Le juge d'instruction délivre un mandat d'amener
Mis au courant de cette décision, dès vendredi matin, le juge d'instruction décide de ne pas en rester là. Il délivre un mandat d'amener pour que le JLD statue sur un nouveau placement en détention provisoire. Ce qui signifie que des policiers sont chargés d'interpeller les deux individus à leur sortie de prison. « C’est la première fois que ce genre d’arrestation arrive », note Me Lebas.Ils sont transférés de leur prison jusqu'au bureau de cet autre magistrat : le juge de la liberté et de la détention (JLD). Immédiatement, ce dernier décide de les incarcérer à nouveau. Les deux prévenus n'ont donc jamais profité de leur liberté. Ils sont actuellement en prison. C'est la décision rapide du juge d'instruction qui a évité ce qu'on aurait pu appeler un gros couac. "C'est une décision aberrante, affirme Me Lebas. La procédure qui a été utilisée est irrégulière. La détention de mes clients est illégale."
Le dossier en appel
Mais l'affaire ne se termine pas là. Maître Lebas a fait appel de la décision du JLD dès le lendemain. L'affaire va être examinée de nouveau par la chambre de l'instruction ce vendredi et mardi prochain. Le dossier de l'avocat est désormais complet mais Me Quentin Lebas plaidera que ses clients ne peuvent pas être remis en prison sans un nouveau motif. Ce qui sera sans doute très discuté par les juges car la jurisprudence de la cour de Cassation indique qu'un simple vice de forme (comme ici le défaut de numérisation) ne peut permettre d'empêcher une remise en détention.A noter qu'un autre dossier du même type sera aussi plaidé ce vendredi à la chambre de l'instruction.

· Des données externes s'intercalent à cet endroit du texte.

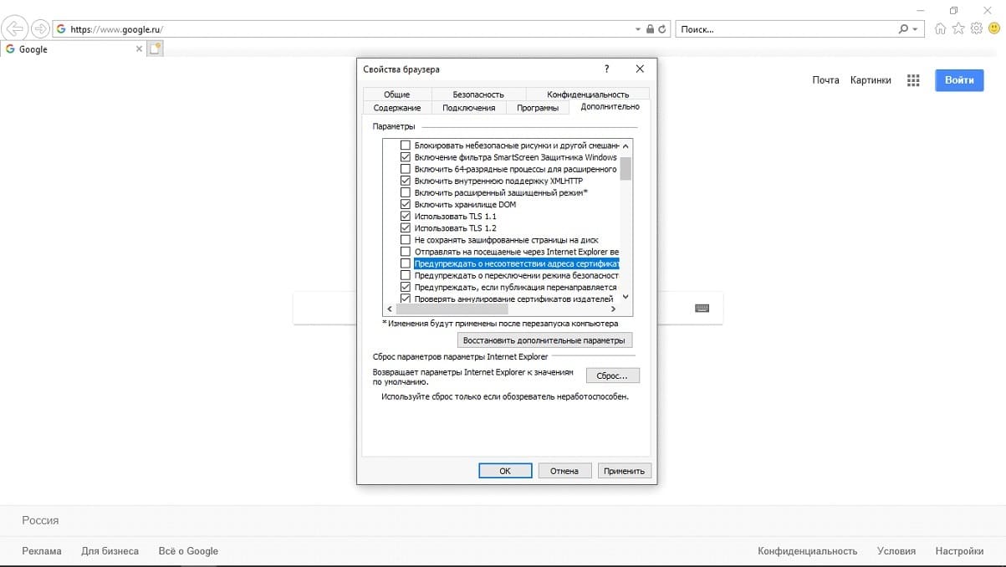
Task: Switch to the Безопасность tab
Action: point(478,95)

La numérisation, source d'erreurs ?
Cette affaire de dossier incomplet qui permet à un avocat de faire libérer des individus placés en détention provisoire révèle un sujet douloureux dans les tribunaux : la numérisation. Depuis quelques mois, on ne photocopie plus les dossiers d'instruction au fur et à mesure de l'avancée de l'enquête mais on les scanne. Les avocats qui doivent recevoir toutes les pièces du dossier les obtiennent désormais numérisées, ce qui semble être beaucoup plus source d'erreurs qu'avec l'ancien système.La justice française, on le sait, manque de moyens (c'est l'un des budgets les plus faibles d'Europe). Les greffiers sont débordés. La numérisation des services de l'instruction révèle donc des dysfonctionnements graves dans l'organisation. Aujourd'hui, des sources judiciaires reconnaissent que la plupart des dossiers peuvent être incomplets. « On peut estimer à 80 ou 90 % les dossiers incomplets qui sont transmis aux avocats par voie numérique car il est impossible de garantir une numérisation parfaite de centaines de pages », assure une de ces sources à 20 Minutes.
Le temps manque pour vérifier les dossiers. La chancellerie peut donc légitimement redouter de devoir gérer d'autre affaires de ce type dans les mois qui viennent, si des avocats se saisissent de cette faille.